Things take a turn for the better though with the second story, “Parola“, where an age-old feud between witches transcend time to take lives year after year. And while the story does have holes (especially near the end), it doesn’t detract from the fact that it is plotted well–even the late exposition near the end of the story helps create a foreboding vibe, instead of feeling like a last minute know-how to not confuse viewers. The pacing is solid, and lead actresses Louise delos Reyes and Kathryn Bernado give performances that are believable/realistic.

With horror movies, the less we see of the ghosts and other creatures, the scarier they are. But in “Parola“, the production team manages to keep the scare factor of the two witches even though they appear almost throughout the story. Heck, the way they treat the ghost of Dimples Romana’s witch is so exceptionally well done that her appearances will surprise you inspite of the anticipatory music’s presence. Some of the practical effects, like the wounds, could’ve been better–but all in all, this is one of the finest horror stories done in film. Now I feel bad that I hadn’t been able to see the Aswang movie they released a month ago.

The last story, “Rain, Rain, Go Away” wraps things up in a really awesome way by tying its horror story in with a real-life event: Typhoon Ondoy. But what’s really horrifying in this story is the fact that the inhumanity shown in the film is something that really does happen in real life. Here we have a married couple whose way of handling their employees leaves a lot to be desired; because of the logic that unsupervised stay-in employees will escape (and steal) from them during the night, they lock them up inside their living quarters. And so, during the height of Typhoon Ondoy, said employees were drowned inside the factory.
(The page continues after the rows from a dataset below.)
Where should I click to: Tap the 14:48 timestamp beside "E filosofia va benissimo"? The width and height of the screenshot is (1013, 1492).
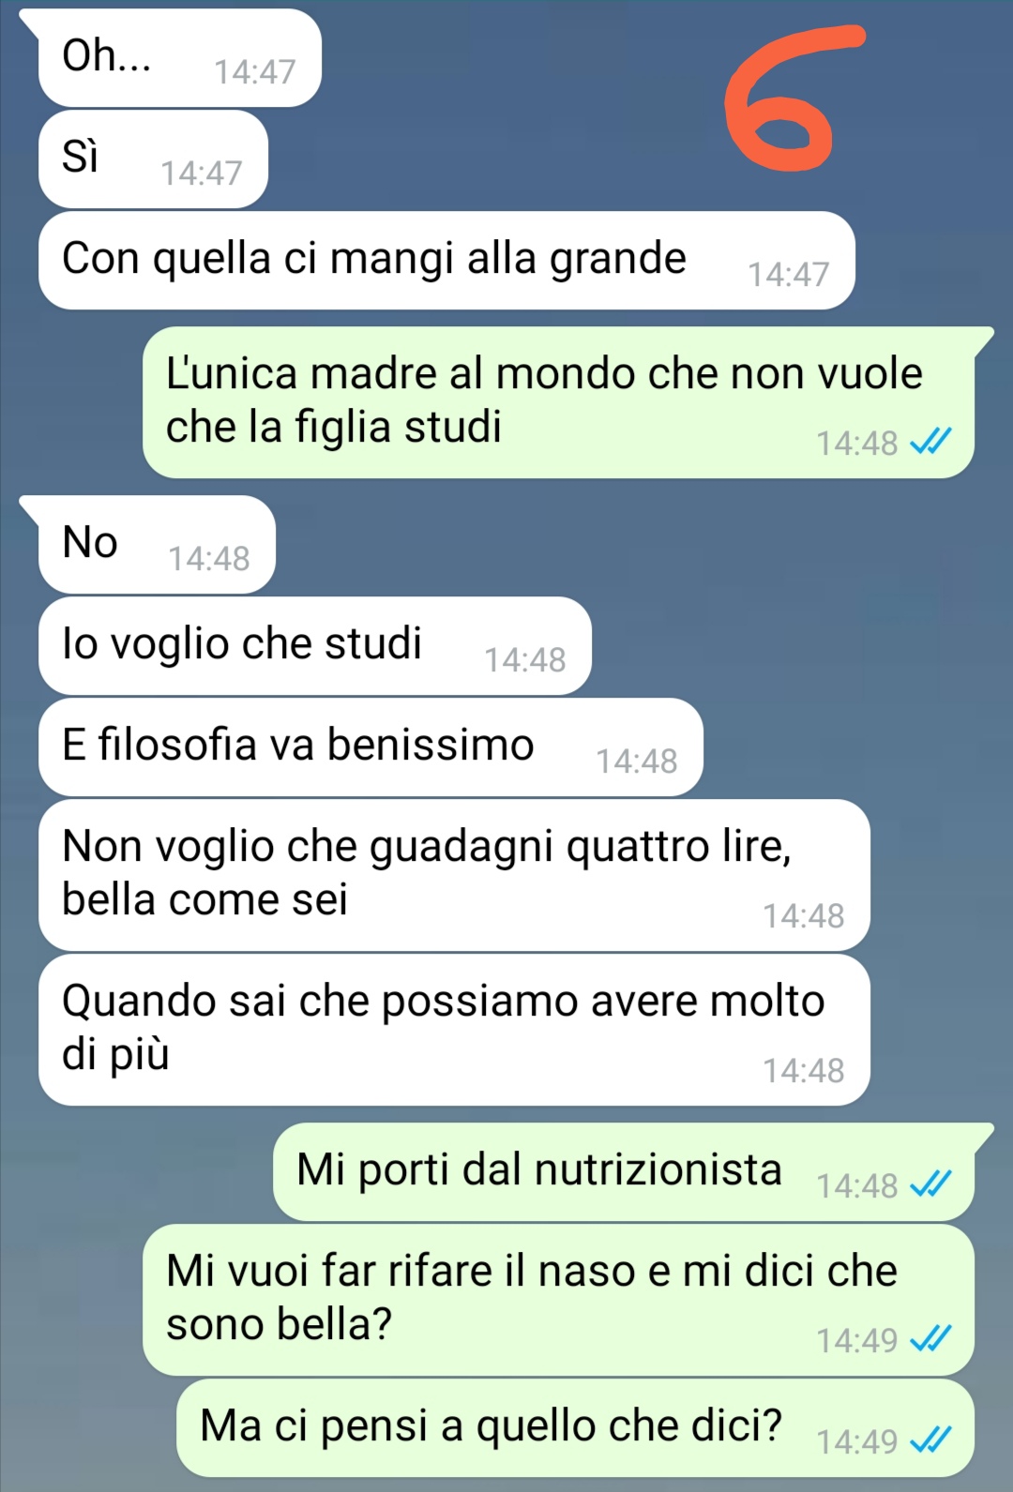(x=637, y=761)
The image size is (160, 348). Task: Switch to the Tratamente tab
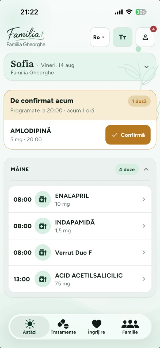tap(63, 327)
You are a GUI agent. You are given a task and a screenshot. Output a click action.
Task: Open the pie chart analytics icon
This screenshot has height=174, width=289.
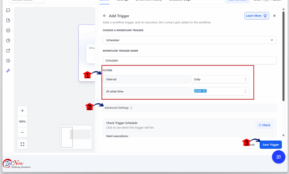coord(8,40)
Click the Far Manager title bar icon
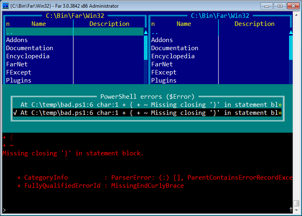Viewport: 302px width, 216px height. coord(5,6)
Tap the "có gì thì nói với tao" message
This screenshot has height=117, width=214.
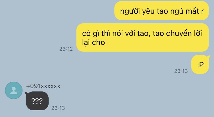click(143, 37)
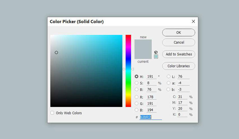Click Add to Swatches button
The height and width of the screenshot is (139, 239).
point(178,54)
Because of this inhumanity, three spirits who couldn’t accept their fate haunts down the people involved in their death: the owners of the factory that took their life.

The third installment is very well made–and you really can’t expect less from the people behind Ang Babae Sa Septic Tank. But I do have some problems with certain things: Number 1 is the fact that Jay Manalo’s character does, ultimately, care for his employees. He asked his mother to ask the Mayor for help to let them out of the factory’s living quarters. It was his mother who said she can do nothing. I know ghosts are vengeful beings bent on retribution only, but this scene does rub me the wrong way as the ghosts aren’t seeking justice (as they are said to be)–they just want vengeance. On the other hand, this does make for a very effective horror device as you know that no amount of remorse or regret would stop them from killing you.

Number 2 is the autopsy incident. Well, there weren’t any autopsies shown–but we do get two police officers talking about autopsies at the scene of the crime. Within the hour of discovery of the body. My guess is, because of budgetary reasons, a scene that’s supposed to take place in a morgue (or, at the least, a police office setting) was transplanted to the scene of the crime.

My third, and main gripe with the story has to do with the act that started it all: Jay Manalo locking his employees up. The living quarters is a room–with no toilet. Ondoy happened on a Saturday, and the floods started in the morning. By 8 in the evening, the flood waters had already started to go down. And yet we see Jay locking the employees up on the night of the flood. But at the beginning of the story, Jay is out with his wife Eugene Domingo for their anniversary–which is why he couldn’t go to the factory himself to let the employees out. Who, during this anniversary celebration, lost the child in her womb. And yet the next day, Eugene is already accompanying Jay and his family in checking the destruction wreaked by the typhoon on the factory–and the carcasses of the stay-in employees who died. Somewhere along the way, the writer and the production team seem to have lost their way in trying to explain the events–and still tie it in with the events of Ondoy.

But overall though, if you don’t think about it logically, the third story is just as well made as the second one. And having two good stories in three is enough reason to catch this film in theaters. So do check out Shake,Rattle and Roll 13 before the Metro Manila Film Festival is over!